In the development of the protocol specified in this document, an
alternative was considered: the server could interpret the LANG
command as an indication that the user is willing to accept UTF-8
encoded pathnames. In this case, the server should provide the
language EN (English) as an alternative so that the user can
Lundberg Expires November 28, 2002 [Page 4]
Internet-Draft UTF-8 Option for FTP May 2002
negotiate the LANG command without any change to the message text
included with replies. This approach unreasonably assumes that
implementations will either adopt [RFC2640] in its entirety, or not
at all. While that may often be a safe assumption, the concept of
UTF-8 encoded pathnames is logically distinct from the concept of the
language used for free-form response text. It unnecessarily limits
implementers, forcing them to support the internationalization of
response text when they desire only to allow internationalized
pathnames.
When reading the following specifications, the key words "MUST",
"MUST NOT", "REQUIRED", "SHALL", "SHALL NOT", "SHOULD", "SHOULD NOT",
"RECOMMENDED", "MAY", and "OPTIONAL" are to be interpreted as
described in RFC 2119 [RFC2119].
2. UTF-8 Option
The user issues the OPTS UTF-8 command to indicate its willingness to
send and receive UTF-8 encoded pathnames over the control connection.
Prior to sending this command, the user should not transmit UTF-8
encoded pathnames.
The specifications of [RFC2640] apply only to pathnames sent over the
control connection. The OPTS UTF-8 command provides an optional
parameter which modifies the behavior of the NLST command. When this
option is specified, pathnames transmitted over the data connection
in response to the NLST command must be UTF-8 encoded, and the data
transmission assumes TYPE L 8 character framing. By using this
optional parameter, responsibility for conversion to the local
character set of the pathnames contained in the NLST data transfer
shifts from the server implementation to the user.
Before sending the UTF-8 option, the user should issue the FEAT
command and examine the response to that command. If the response
contains the UTF-8 option, the user should take that option to mean
the server is willing to transmit UTF-8 encoded pathnames, and may
support the OPTS UTF-8 command to enable their use. Note that the
specification of the OPTS command, and the OPTS UTF-8 variant,
provide a reliable means to determine support for UTF-8 encoded
pathnames; no harmful effect occurs if the user does not issue the
FEAT command.
The format of the OPTS UTF-8 command is:
OPTS <SP> UTF-8 [ <SP> NLST ] <CRLF>
The text of the command line is not case sensitive, but should be
transmitted in upper case as shown.
Lundberg Expires November 28, 2002 [Page 5]

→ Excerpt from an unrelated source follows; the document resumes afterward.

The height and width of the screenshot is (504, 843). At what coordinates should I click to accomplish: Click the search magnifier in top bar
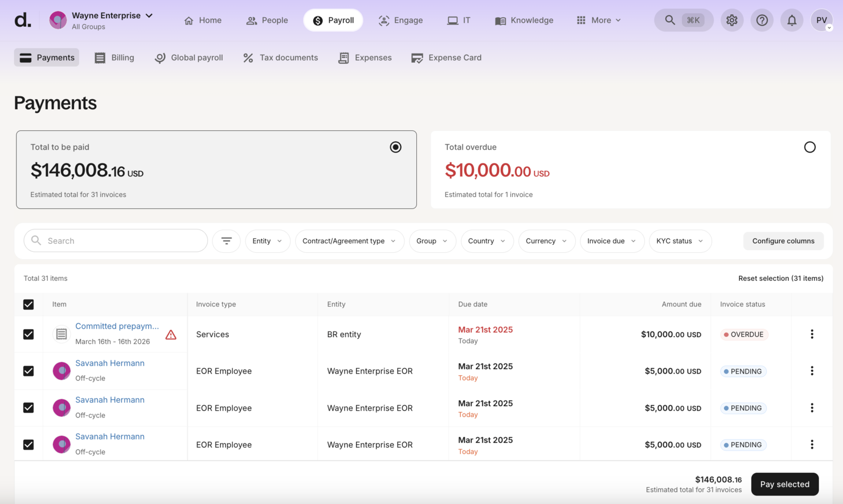click(670, 21)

Internet-Draft UTF-8 Option for FTP May 2002
The UTF-8 option allows one optional parameter: NLST. When present,
NLST must be separated from the UTF-8 option by exactly one space
character.
Possible replies to the OPTS UTF-8 command, and their meanings,
include:
200 Command okay.
421 Service not available, closing control connection.

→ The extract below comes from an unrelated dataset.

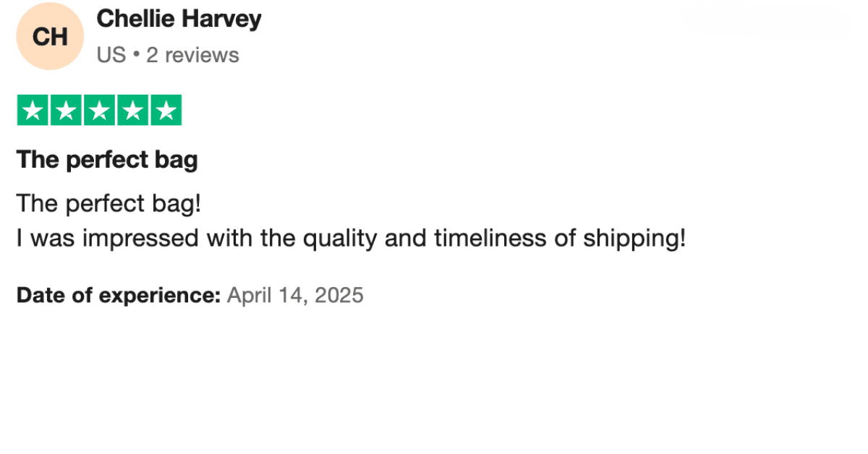Image resolution: width=868 pixels, height=454 pixels.
Task: Click the date "April 14, 2025"
Action: [x=295, y=296]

500 Syntax error, command unrecognized.
501 Syntax error in parameters or arguments.
502 Command not implemented.
The User-FTP process must not depend upon the actual text (if any)
included with the reply.
A Server-FTP process which does not implement the OPTS command will
reply with either response code 500 or 502. For compatibility with
existing implementations, the User-FTP process must be prepared for
this reply and must not transmit UTF-8 encoded pathnames.
The response code 501 indicates the Server-FTP process does not
implement the OPTS UTF-8 command or was unable to recognize the
parameters given with the command. For compatibility with existing
implementations, the User-FTP process must be prepared for this reply
and must not transmit UTF-8 encoded pathnames.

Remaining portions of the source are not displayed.